Streit in der Union Ex-Minister Friedrich zerpflückt Merkels Wirtschaftspolitik

Unions-Fraktionsvize Friedrich (CSU): "Am Ende ist es ein reiner Zufall, wo der Bürger sein Kreuz macht"
Foto: TOBIAS SCHWARZ/ REUTERSHamburg/Berlin - Der stellvertretende Chef der Unionsbundestagsfraktion, Hans-Peter Friedrich (CSU), hat Kanzlerin Angela Merkel für ihre Wirtschaftspolitik in der Großen Koalition scharf angegriffen. "Wenn wir immer nur in der Mitte zusammen mit SPD und Grünen um Wähler werben, ist es am Ende reiner Zufall, wo der Bürger sein Kreuz macht. Die Union braucht endlich wieder ein klares Profil", sagte Friedrich dem SPIEGEL. Stattdessen versuche Merkel, "im Mainstream der stimmungsabhängigen Meinungsumfragen mitzuschwimmen". (Lesen Sie das ganze Interview hier im aktuellen SPIEGEL).
Eine Kurskorrektur forderte Friedrich vor allem in der Wirtschaftspolitik. "Schutz des Eigentums statt staatlicher Eingriffe zum Beispiel durch Mietpreisvorgaben oder Frauenquoten. Wertschätzung von Leistung statt Anrechnung von Arbeitslosenzeiten auf die Rente mit 63 zulasten der Beitragszahler. Schluss mit Kostenbelastungen für unsere Mittelständler, angefangen von der Umlage für das Erneuerbare-Energien-Gesetz bis hin zu sinnloser Bürokratie, die in der neu eingeführten staatlichen Mindestlohnüberwachung gipfelt", zählte der Christsoziale auf.

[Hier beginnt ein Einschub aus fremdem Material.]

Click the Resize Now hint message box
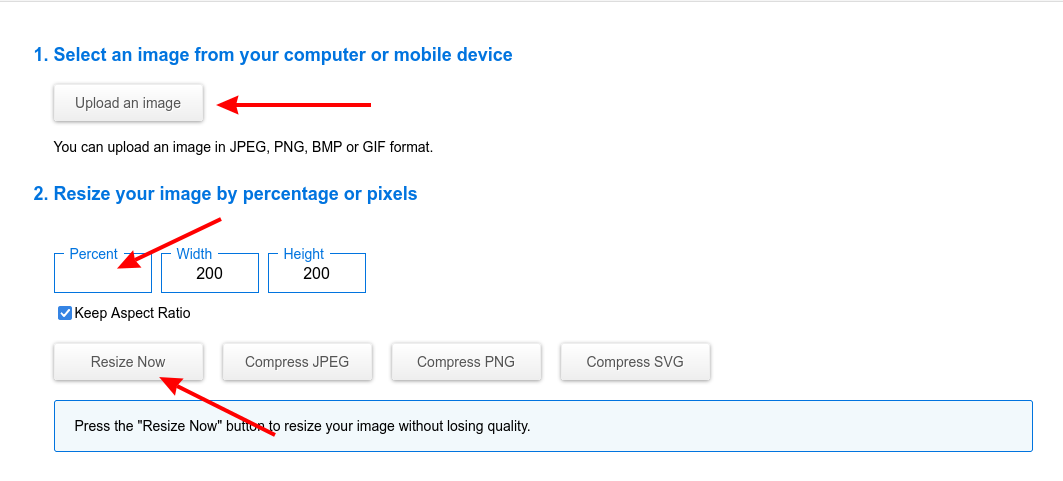 coord(543,426)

Der Ruf nach mehr wirtschaftspolitischen Profil der Union in der Großen Koalition wird schon seit einiger Zeit immer lauter. Wichtige Projekte wie die Rente mit 63, der Mindestlohn und die Frauenquote gelten den Unions-Orthodoxen als Zumutung.

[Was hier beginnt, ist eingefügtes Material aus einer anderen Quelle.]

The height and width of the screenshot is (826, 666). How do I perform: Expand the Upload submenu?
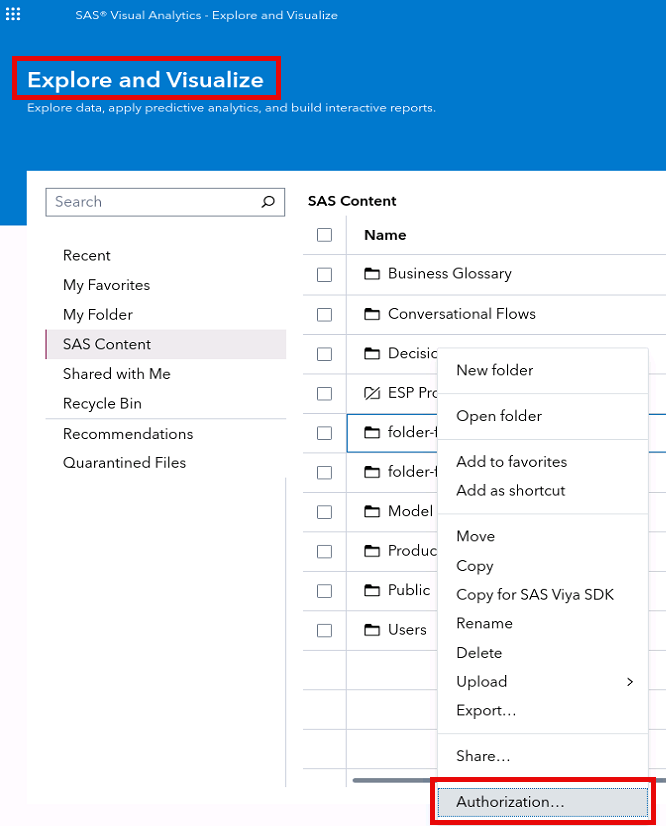click(481, 681)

Bereits im Sommer hatte Unionsfraktionsvize Michael Fuchs im SPIEGEL deshalb mehr Führungsstärke der Kanzlerin eingefordert. "Helmut Kohl hat sich 1983 hingestellt und den Nato-Doppelbeschluss durchgesetzt, obwohl das unpopulär war. Diesen Mut vermisse ich heute in der Politik, manches Mal auch bei der Kanzlerin."
Friedrich, der wie Fuchs ebenfalls dem obersten Führungsgremium der Unionsfraktion im Bundestag angehört, stößt nun in dieselbe Kerbe, allerdings noch heftiger. Er gibt der Regierungschefin und ihrem Mitte-Kurs im SPIEGEL auch eine Mitschuld für das Erstarken der Protestbewegung Pegida und insbesondere der Konkurrenzpartei AfD.
Friedrich war 2011 bis Mitte Dezember 2013 Bundesinnenminister. Danach war er im Kabinett von Kanzlerin Merkel von Mitte Dezember vergangenen Jahres Bundesagrarminister - allerdings musste er nach nur zwei Monaten im Februar im Zuge der Edathy-Affäre zurücktreten. Friedrich kümmert sich jetzt als Fraktionsvize vor allem um die Europa- und Wirtschaftspolitik.